One day my phone rang, and I picked it up and announced myself.
“George! It’s Tommy!” I caught his light-hearted, southern fraternity boy laughing tone: suddenly we’re all best friends again. “How are you? How are you doing? How’s Nancy?”
I was so surprised to hear from him that I have no memory of how I answered. How did he know I was at AIG? How did he remember my name? He went on, “Being in Wilmington, I wonder if you have any contact with the lawyers at DuPont that you could put me in touch with?”
After wincing at how he had just inaccurately placed himself in Delaware through a misplaced modifier, I decided to let him have it: “Tommy, you know, I don’t work with anyone in Delaware.

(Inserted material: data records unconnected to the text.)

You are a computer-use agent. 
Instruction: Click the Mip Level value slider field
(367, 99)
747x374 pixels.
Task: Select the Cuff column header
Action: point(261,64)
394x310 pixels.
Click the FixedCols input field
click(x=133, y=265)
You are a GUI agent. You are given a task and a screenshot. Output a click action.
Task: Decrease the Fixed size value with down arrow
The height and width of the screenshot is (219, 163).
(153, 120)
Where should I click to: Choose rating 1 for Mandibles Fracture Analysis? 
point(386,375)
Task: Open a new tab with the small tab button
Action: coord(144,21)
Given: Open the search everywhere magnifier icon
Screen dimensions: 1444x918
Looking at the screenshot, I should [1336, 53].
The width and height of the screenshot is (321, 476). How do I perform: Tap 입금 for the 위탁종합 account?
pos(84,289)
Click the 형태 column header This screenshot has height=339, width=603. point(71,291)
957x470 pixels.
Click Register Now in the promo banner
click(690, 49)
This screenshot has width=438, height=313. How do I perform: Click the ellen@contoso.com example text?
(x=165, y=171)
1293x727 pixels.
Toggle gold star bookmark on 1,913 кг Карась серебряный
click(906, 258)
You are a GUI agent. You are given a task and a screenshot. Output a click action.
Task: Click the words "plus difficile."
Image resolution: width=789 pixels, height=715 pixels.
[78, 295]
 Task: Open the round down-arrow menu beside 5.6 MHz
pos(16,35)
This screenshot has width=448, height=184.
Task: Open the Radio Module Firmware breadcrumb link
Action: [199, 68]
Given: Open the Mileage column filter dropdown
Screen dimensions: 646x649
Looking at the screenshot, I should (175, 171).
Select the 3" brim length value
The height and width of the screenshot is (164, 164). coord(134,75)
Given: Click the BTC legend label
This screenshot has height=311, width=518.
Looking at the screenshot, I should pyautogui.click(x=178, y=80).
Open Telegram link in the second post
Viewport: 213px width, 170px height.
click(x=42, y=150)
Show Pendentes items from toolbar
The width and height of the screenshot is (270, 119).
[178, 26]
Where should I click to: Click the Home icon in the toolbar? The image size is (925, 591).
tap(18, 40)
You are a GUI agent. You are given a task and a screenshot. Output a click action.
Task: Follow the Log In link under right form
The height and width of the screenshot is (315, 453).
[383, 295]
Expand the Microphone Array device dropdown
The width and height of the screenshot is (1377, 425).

My practice is pretty much national.” This was a nasty, petty point that the work at Tommy’s firm was solidly North Carolina oriented. “I don’t know anyone at DuPont. There’d be no reason for it. The local bar isn’t like it is in North Carolina. Hell, I don’t even have to belong to the Delaware bar. I don’t know any of those people.” And another gratuitous shot: “And the DuPont lawyers probably don’t belong to the state bar either,” an assertion for which I lacked any evidence, “so we’d just never run into each other.”
We hung up shortly thereafter.
I’ve marveled about the relationship I had with Tommy ever after. First he fudges my standing in the firm, giving me an entirely false sense of security. Then, at a CLE, he makes this gratuitous lie about how much he misses my good work—I’ll be the first to admit that he spent a little time digging me out from my mistakes. And then he refuses to give the OK for a partner who liked me to fling me a lifeline when I was out of work and seriously desperate about it; I’d never been so upset, and never have been again. Then, THEN, he has the nerve to call me and ask me to send him work from DuPont.
Someone might argue that anyone, not just a southerner, could act like this. But once I started work at AIG, the subterfuges were purely by the business people to evade the regulations of the several states. The lawyers all treated me fair and square. On the west coast, no one is quite as direct, but no one fucks you over either. This is, I submit, a southern thing. What is amazing is that I’m sure that Tommy believed that he was simply being who he was and doing what he does. What he would call that I have no idea, and I have even less idea how he justifies it to himself. Maybe—and I think this is the real answer—he just lacks any self-awareness. I’m afraid that it’s a common state of affairs there.